-- start Information shown --

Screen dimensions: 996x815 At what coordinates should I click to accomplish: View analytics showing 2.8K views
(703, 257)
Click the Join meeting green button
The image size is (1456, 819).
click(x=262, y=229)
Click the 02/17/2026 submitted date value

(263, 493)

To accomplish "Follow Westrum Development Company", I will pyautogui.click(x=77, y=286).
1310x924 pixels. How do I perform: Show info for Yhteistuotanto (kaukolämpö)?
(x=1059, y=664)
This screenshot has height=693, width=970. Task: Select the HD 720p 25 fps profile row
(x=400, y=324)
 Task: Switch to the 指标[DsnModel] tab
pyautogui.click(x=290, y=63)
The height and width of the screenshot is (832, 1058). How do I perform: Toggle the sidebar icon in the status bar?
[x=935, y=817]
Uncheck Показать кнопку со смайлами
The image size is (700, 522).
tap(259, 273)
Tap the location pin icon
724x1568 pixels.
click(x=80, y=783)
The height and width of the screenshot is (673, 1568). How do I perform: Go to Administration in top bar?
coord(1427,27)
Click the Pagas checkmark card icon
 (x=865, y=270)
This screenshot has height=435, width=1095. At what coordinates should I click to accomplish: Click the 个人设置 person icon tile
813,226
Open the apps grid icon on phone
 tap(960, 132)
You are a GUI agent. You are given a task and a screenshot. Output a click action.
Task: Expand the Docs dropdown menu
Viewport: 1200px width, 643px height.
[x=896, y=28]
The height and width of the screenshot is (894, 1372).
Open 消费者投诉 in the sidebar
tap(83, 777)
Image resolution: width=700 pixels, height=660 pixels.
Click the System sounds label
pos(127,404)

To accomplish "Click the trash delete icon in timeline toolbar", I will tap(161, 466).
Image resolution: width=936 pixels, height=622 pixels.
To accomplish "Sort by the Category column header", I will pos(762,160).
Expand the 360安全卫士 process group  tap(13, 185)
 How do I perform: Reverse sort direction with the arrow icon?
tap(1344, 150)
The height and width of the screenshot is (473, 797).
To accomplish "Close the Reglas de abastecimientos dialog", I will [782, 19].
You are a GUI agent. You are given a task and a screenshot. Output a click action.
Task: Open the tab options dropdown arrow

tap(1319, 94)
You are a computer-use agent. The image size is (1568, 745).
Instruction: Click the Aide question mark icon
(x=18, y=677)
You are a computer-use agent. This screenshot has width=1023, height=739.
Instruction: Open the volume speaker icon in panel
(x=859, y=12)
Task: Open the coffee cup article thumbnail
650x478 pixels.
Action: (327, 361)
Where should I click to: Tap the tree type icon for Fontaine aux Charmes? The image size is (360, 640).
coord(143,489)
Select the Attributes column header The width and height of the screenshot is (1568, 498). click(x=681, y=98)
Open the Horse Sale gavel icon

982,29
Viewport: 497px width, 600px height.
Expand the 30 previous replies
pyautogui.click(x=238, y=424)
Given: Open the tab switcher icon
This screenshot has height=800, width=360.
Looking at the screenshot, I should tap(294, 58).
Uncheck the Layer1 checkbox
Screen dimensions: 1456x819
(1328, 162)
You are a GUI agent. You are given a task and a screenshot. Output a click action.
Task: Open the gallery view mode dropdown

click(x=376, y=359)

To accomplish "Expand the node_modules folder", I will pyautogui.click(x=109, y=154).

-- end Information shown --

How many lines of the data above contain the word "dropdown"? Count them and reply with the number alone.

| Finished exercise |
3